## BEGIN EXERCISE DATA

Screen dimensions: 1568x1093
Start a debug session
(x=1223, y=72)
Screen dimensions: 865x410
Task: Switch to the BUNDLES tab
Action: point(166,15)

## END EXERCISE DATA

* OBJECTIVE:
Rewrite the listing with "debug session" replaced by "debugging session", keeping everything else the same.

* OUTPUT FOR THIS EXERCISE:
Screen dimensions: 1568x1093
Start a debugging session
(x=1223, y=72)
Screen dimensions: 865x410
Task: Switch to the BUNDLES tab
Action: point(166,15)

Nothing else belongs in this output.